Smoking may also be effect of peer pressure. When your teen is with their friends and they smoke, they’ll ultimately provide a smoke to your teen. Too much ribbing and teasing can lead to your teen trying it “once.” Little do they know that nicotine is addictive and one cigarette turns into a pack a day habit.
Smoking makes teens feel “grown up.” When you are feeling a lack of attention at home or at school, smoking means they feel like they are important. They gain confidence from that cigarette in their mouth.
Most of these are reasons why your teen may take up smoking even after your lecture on why it is wrong for them. Now, let’s move on to the physical consequences. The most important is cancer.
Cancer is the word we don’t utter at the dinner table or in normal family conversation. If we ignore it, maybe it’ll go away. The cancers associated with smoking are lung cancer and throat cancer for a start. People who smoke are also likely to develop emphysema, COPD and other respiratory problems.

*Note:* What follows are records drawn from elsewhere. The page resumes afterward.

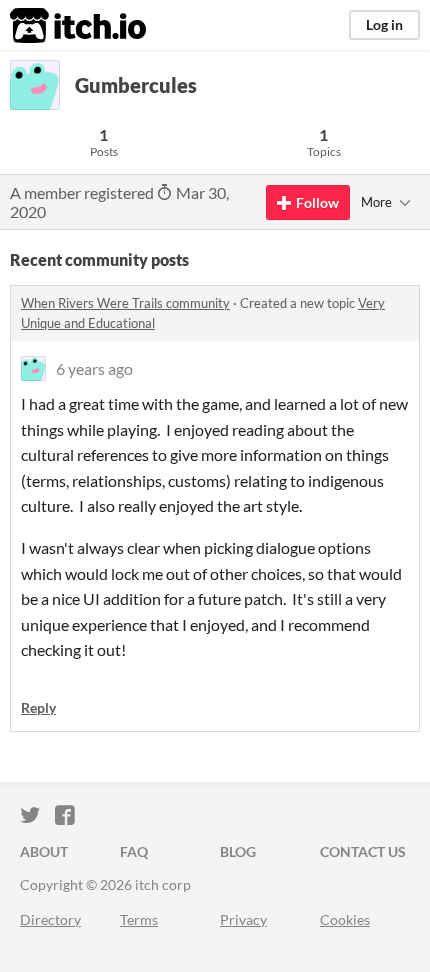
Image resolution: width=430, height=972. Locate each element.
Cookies (345, 919)
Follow (317, 202)
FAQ (134, 851)
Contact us (363, 851)
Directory (50, 919)
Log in (384, 24)
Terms (139, 919)
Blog (238, 851)
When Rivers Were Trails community (125, 303)
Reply (38, 707)
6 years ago (94, 368)
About (44, 851)
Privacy (243, 919)
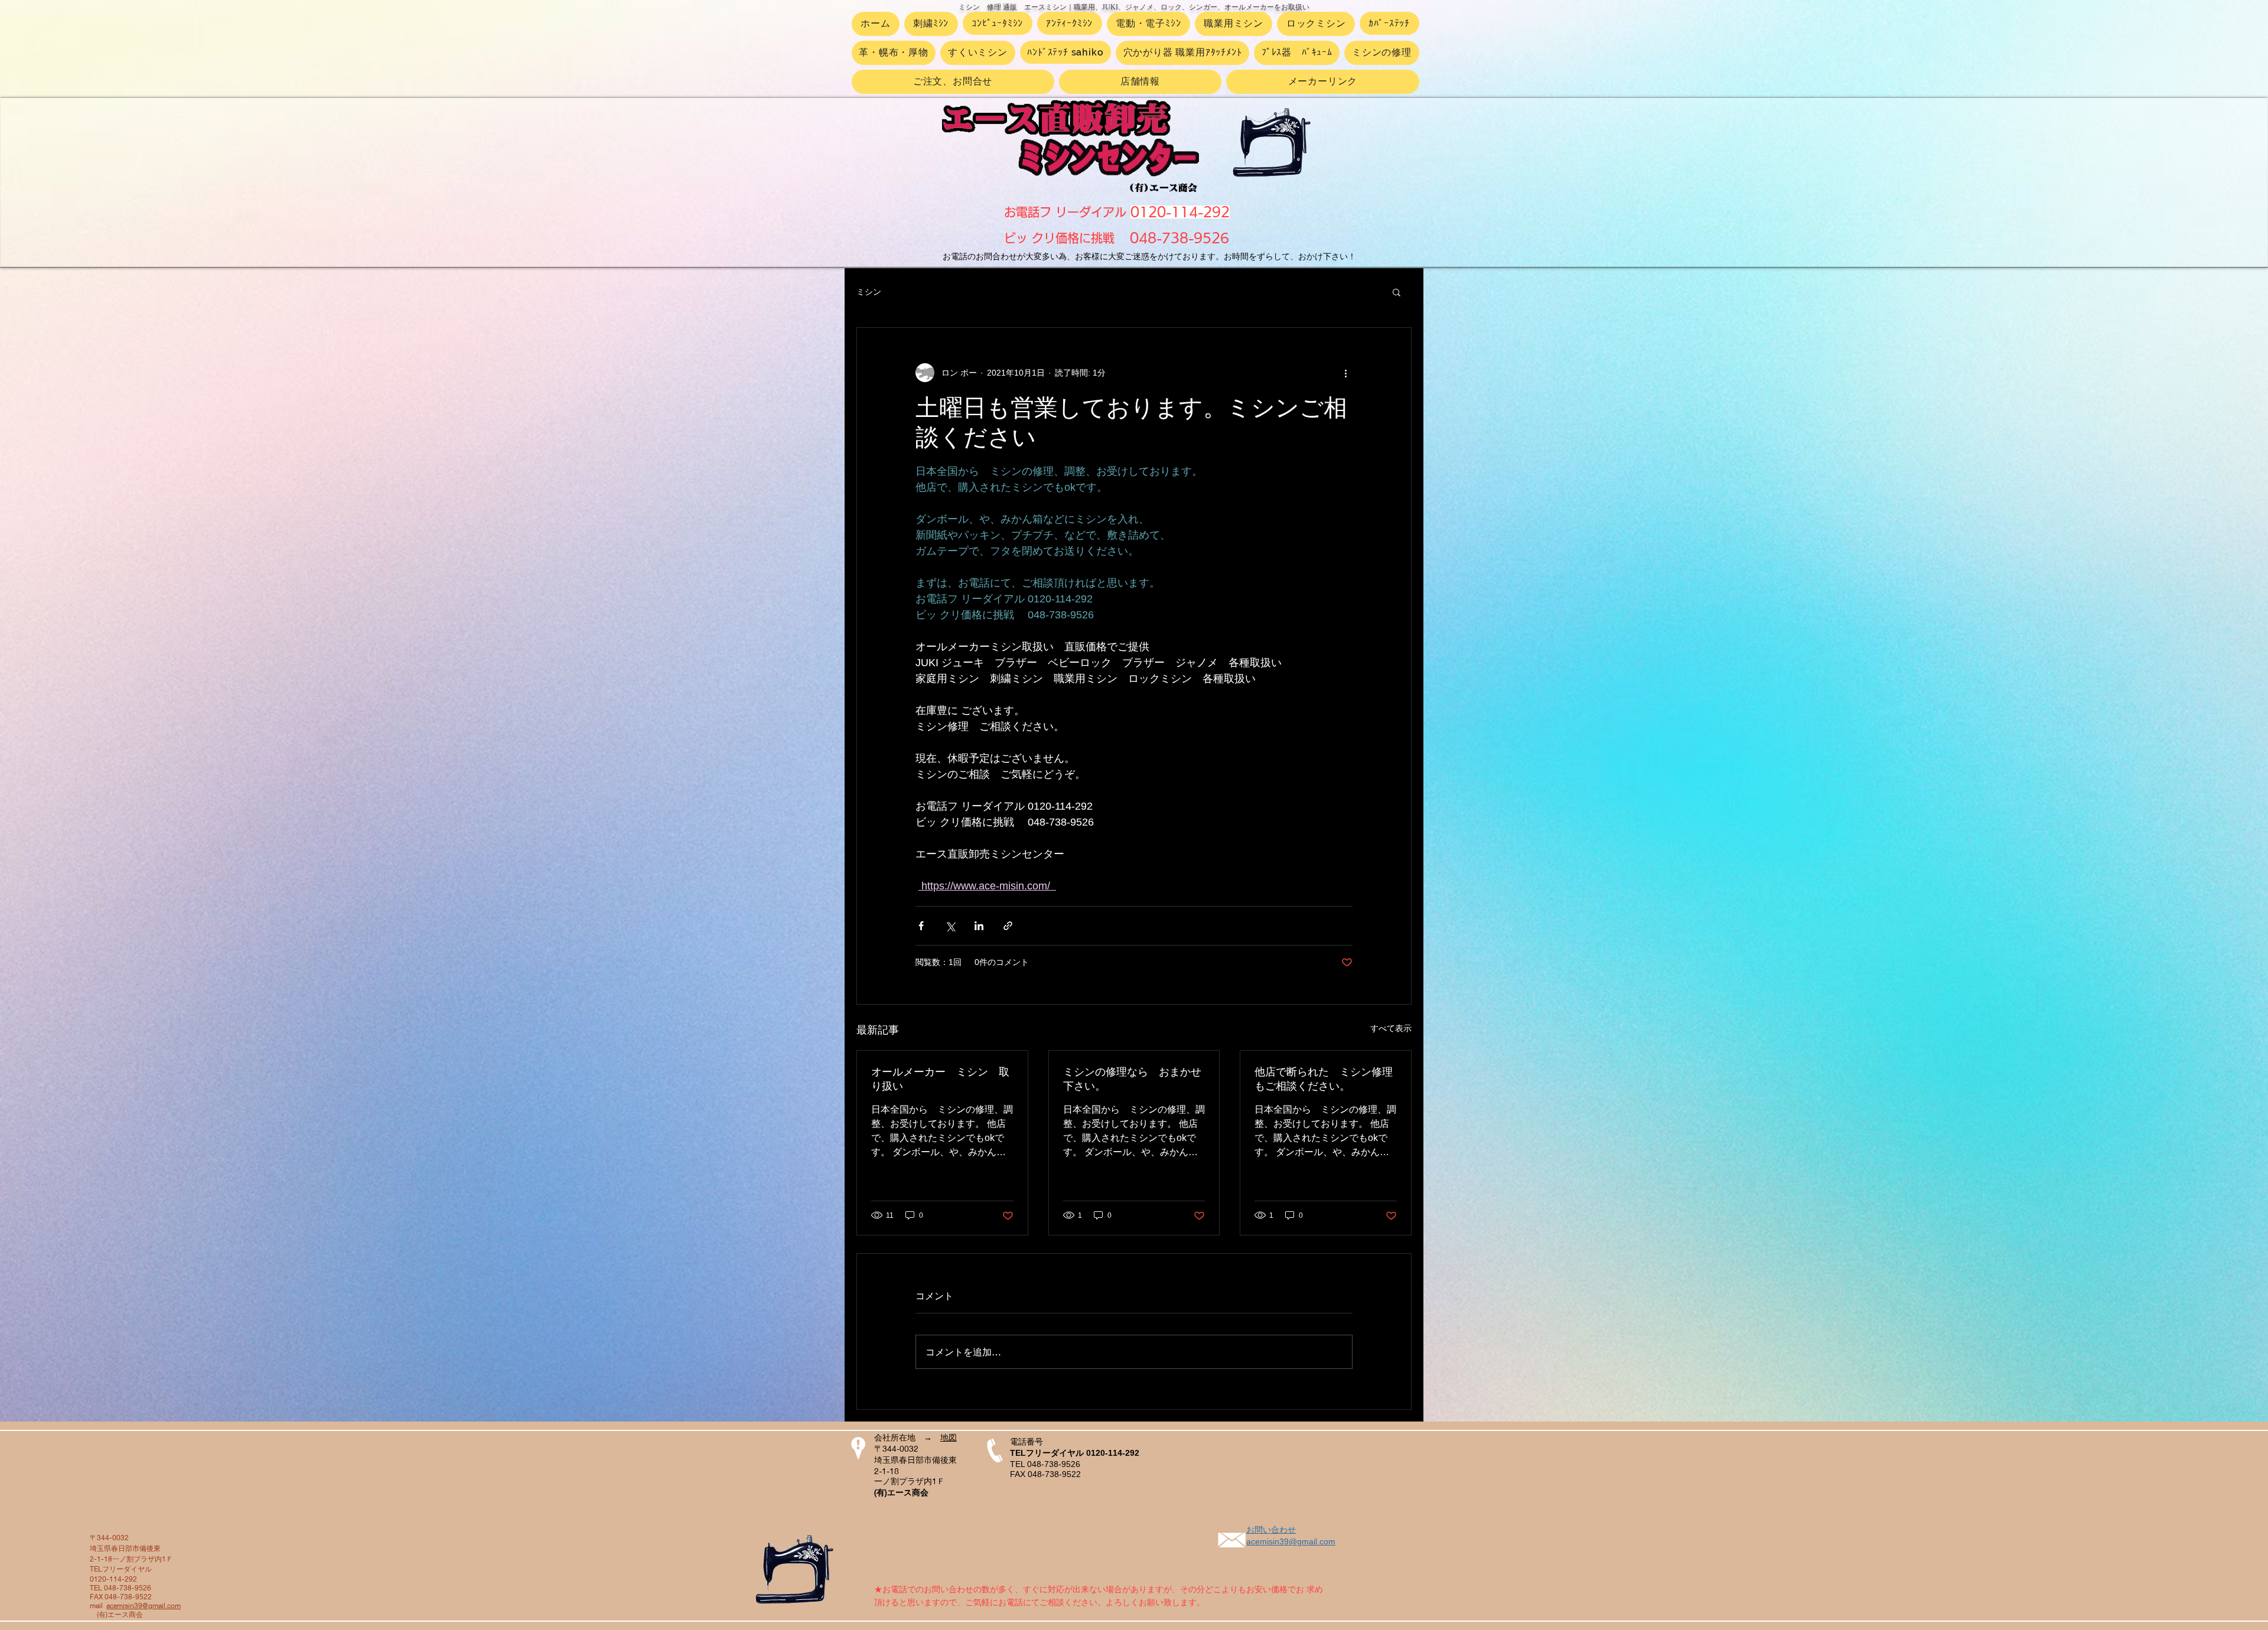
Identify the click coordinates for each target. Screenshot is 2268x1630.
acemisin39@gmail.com (143, 1605)
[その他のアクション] (1345, 373)
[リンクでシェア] (1008, 925)
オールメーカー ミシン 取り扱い (940, 1079)
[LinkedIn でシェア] (979, 925)
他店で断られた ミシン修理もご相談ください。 (1323, 1079)
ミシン (868, 291)
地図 (948, 1437)
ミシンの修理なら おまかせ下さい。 (1132, 1079)
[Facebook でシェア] (921, 925)
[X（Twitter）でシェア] (950, 925)
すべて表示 (1391, 1028)
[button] (1396, 291)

One of the most devastating situations is when someone you care about gets cancer from second-hand smoke. Their smoking has made you sick. It is always more of a deterrent to smoking when someone your teen knows has cancer or another disease that is directly associated with it.
And, teens do get sick from smoking. It isn’t just adults who suffer these effects. In the prime of their lives they don’t want to be permanently attached to an oxygen tank or have an operation to remove their tongue or voice box.
Smoking has both physical and social consequences. Your teen may be listening more to the social consequences of not smoking than the physical consequences of smoking.